Most firms see measurable ROI within the first two to three completed transitions. The math: a 90-day transition cut to 21 days on a $300M book at 0.8% annual fee = approximately $560K in additional revenue captured per major transition. Implementation costs typically pay back within the first quarter.

2. How do we handle legacy transitions already in progress when we implement?
This is the most common mid-implementation friction point. Good vendors have a documented in-flight transition protocol—a process for migrating active transitions from your existing (usually manual) system to the platform mid-stream.

3. What happens if the platform goes down during an active transition?
Ask for the vendor's uptime history over the last 12 months. Ask specifically about critical-path incidents—outages that occurred during active ACATS windows. The answer tells you more than any SLA document.

4. How do you handle custodians that don't accept digital signatures?
Some custodians still require wet signatures on specific documents. A mature platform handles this exception case cleanly—flagging which documents require physical signature, routing them for mailing or in-person collection, and tracking wet signature return within the same workflow.

5. Can we customize the platform for our specific compliance requirements?
The answer should be yes, with specifics. Every broker-dealer has additional state-level requirements, house account rules, and custom documentation standards. A platform that requires you to modify your compliance process to fit its workflow isn't a solution—it's a new constraint.

6. How does the platform handle advisor books with alternative investments, annuities, or DPPs?
These accounts are where NIGO rates are highest and transfer timelines are longest. A platform that handles equities and mutual funds but not alternatives is solving 70% of your problem. Ask for a specific workflow demonstration for your most complex account types.

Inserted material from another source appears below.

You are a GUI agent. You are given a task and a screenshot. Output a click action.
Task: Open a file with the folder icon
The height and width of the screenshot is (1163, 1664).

7. What does your client retention data look like—for advisor clients at firms that use the platform?
This is the most important question that nobody asks. If the platform is genuinely reducing transition time and NIGO rates, advisor book attrition during transitions should be lower for firms using it than for firms that don't. Ask for the data. If the vendor doesn't track it, that tells you something about how they think about the problem.

The Real Question Under Every RFP

Every technology evaluation in this space is really asking one question: Can we stop losing clients during transitions?

The $19 billion annual attrition number isn't abstract. It's the aggregate of thousands of client decisions—not to leave the advisor, but to leave the process. To call their old firm back. To say "this is taking too long."

Operations leaders who get this right aren't choosing the platform with the best demo. They're choosing the platform that makes transition paperwork invisible—to the client, to the compliance team, to the ops coordinator who would otherwise be managing 200 accounts across a spreadsheet.

The tools exist now to get this right. The evaluation framework above will help you find the one that actually delivers.

Because in transitions, time isn't just money—it's momentum.